----- Data for review -----

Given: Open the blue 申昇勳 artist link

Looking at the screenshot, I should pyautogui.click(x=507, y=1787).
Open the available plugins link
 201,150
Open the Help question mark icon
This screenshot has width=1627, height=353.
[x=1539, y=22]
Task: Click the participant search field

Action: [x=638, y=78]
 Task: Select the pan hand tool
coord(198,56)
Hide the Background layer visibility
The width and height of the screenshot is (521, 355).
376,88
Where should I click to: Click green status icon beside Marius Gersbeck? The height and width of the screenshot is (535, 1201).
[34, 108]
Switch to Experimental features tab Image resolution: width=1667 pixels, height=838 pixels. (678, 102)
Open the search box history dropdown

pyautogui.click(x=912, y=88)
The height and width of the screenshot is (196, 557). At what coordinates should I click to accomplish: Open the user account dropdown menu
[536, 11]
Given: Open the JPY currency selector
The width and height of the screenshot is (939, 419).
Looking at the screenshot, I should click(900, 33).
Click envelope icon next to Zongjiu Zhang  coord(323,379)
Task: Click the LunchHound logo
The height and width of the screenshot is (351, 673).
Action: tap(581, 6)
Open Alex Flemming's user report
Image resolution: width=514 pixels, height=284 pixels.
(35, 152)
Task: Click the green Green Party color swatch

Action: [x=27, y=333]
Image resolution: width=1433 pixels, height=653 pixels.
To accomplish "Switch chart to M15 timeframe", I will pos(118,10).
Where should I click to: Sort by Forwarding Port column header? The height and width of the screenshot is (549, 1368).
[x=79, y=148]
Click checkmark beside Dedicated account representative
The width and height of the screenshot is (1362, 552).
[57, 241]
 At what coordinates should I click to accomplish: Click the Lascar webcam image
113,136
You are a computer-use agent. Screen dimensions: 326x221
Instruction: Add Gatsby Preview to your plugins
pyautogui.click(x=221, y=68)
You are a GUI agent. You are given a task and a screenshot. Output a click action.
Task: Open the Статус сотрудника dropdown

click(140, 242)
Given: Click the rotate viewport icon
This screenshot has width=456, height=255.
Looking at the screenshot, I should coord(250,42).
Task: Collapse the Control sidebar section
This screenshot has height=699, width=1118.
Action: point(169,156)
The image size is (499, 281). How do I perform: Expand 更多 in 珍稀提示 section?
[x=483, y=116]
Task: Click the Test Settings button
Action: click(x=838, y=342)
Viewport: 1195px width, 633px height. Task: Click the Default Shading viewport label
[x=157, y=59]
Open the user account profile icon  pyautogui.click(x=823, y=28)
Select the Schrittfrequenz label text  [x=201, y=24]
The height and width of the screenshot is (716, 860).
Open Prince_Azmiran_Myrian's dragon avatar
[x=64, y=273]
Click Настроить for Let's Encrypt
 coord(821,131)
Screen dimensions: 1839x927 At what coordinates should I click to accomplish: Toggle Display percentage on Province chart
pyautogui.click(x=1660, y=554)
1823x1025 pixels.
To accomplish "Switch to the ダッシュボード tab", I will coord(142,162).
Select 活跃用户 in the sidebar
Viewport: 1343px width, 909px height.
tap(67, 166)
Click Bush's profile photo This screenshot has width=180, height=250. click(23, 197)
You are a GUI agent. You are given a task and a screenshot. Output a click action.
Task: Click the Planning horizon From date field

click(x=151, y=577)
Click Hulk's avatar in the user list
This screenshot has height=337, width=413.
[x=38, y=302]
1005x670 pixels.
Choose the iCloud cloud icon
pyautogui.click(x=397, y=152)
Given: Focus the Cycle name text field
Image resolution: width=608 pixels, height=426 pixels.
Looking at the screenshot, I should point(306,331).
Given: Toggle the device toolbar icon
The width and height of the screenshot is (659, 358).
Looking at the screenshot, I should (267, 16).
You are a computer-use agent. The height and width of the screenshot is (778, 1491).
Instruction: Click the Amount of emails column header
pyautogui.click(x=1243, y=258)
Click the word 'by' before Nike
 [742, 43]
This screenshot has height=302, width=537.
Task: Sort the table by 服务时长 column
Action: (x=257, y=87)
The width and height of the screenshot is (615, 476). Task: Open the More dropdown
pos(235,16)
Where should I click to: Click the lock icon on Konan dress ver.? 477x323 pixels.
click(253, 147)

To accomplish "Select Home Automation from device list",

-----

What you need to do: Lines that hold the word "list" are the ones to copy from the entries above.

Written answer:
Click Hulk's avatar in the user list
To accomplish "Select Home Automation from device list",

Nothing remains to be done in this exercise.